Herceptin filed in US for HER2-positive stomach cancer
This article was originally published in Scrip
Genentech (Roche) has filed for supplemental US FDA approval for its HER2-targeted drug Herceptin (trastuzumab) to treat advanced, HER2-positive gastric cancer, including gastroesophageal junction cancer.
"This application reflects our commitment to developing more personalised medicines for people with cancer. By using diagnostics to help identify the right patients for our medicines, it is our hope that Herceptin used with chemotherapy will become the first targeted option for advanced HER2-positive stomach cancer," said Dr Hal Barron, Roche's chief medical officer.
In January, Herceptin was approved for the same indication in the EU. The CHMP in December said Herceptin could be used as first-line treatment for about 16% of patients with HER2-positive metastatic gastric cancer (scripnews.com 21 December 2009). Roche's subsidiary Chugai also filed for the Japanese approval of Herceptin for the treatment of HER2-positive advanced or recurrent gastric cancer in March.
The US filing and EU approval are both based on the ToGA trial, which tested Herceptin in combination with chemotherapy in patients with HER2-positive gastric cancer, compared with standard chemotherapy alone. Median overall survival improved from 11.1 to 13.8 months.
The survival difference was even larger for patients who had higher levels of HER2 protein on their cancer cells. An exploratory analysis conducted by the study's lead investigator, Dr Eric Van Cutsem of the University Hospital Gasthuisberg in Belgium, showed that for these patients, median survival was extended from 11.8 to 16 months. The CHMP had based its EU recommendation for approval on these patients.
Herceptin first generated excitement in breast cancer when it improved overall survival in advanced HER2-positive disease by about five months. It is one of the first successful examples of "personalised medicine" in oncology, showing that clinical outcomes can be improved if the molecular drivers of a particular subset of cancer are identified and then specifically targeted.
If approved in the US, Herceptin would become the first "targeted" anticancer to be used to treat gastric cancer, where chemotherapy is still the standard of care. Annual incidence in the US is more than 20,000, and there are more than 10,000 deaths each year. Gastric cancer has a particularly high incidence in Japan and Korea.

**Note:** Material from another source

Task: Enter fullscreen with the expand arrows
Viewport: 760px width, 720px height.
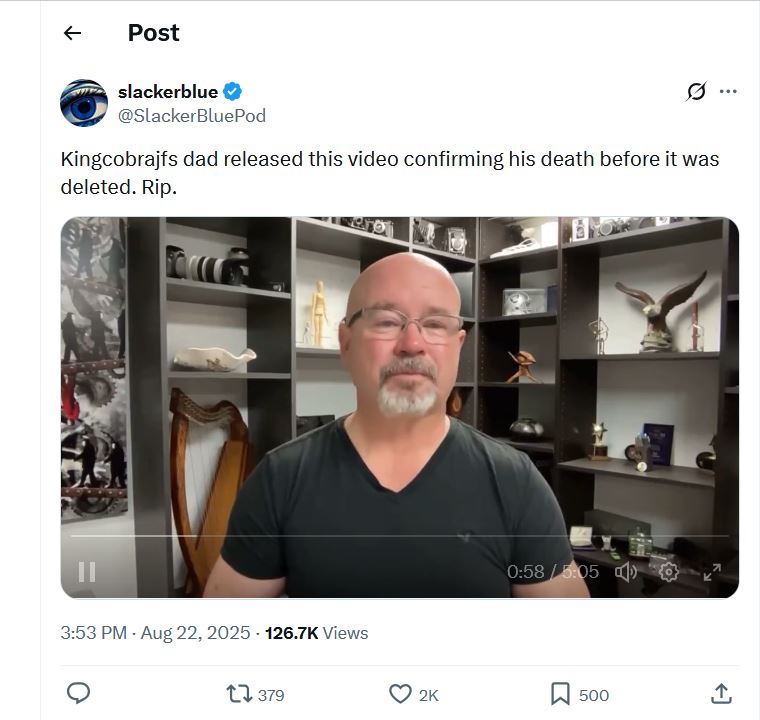Action: click(712, 572)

Gastric cancer is associated with a poor prognosis, with five-year survival under 30% in Europe and the US. This is because the majority of patients present with late-stage disease.
Roche's anti-VEGF monoclonal antibody drug Avastin (bevacizumab), recently failed its only Phase III trial in gastric cancer.
GlaxoSmithKline is testing its rival to Herceptin, the HER2 and EGFR-targeted Tykerb (lapatinib), in a Phase III Asian trial in second-line HER2-positive gastric cancer.
Lilly/BMS/Merck KGaA are testing the benefit of the EGFR-targeted monoclonal antibody drug, Erbitux (cetuximab), as a first-line treatment in combination with standard chemotherapy.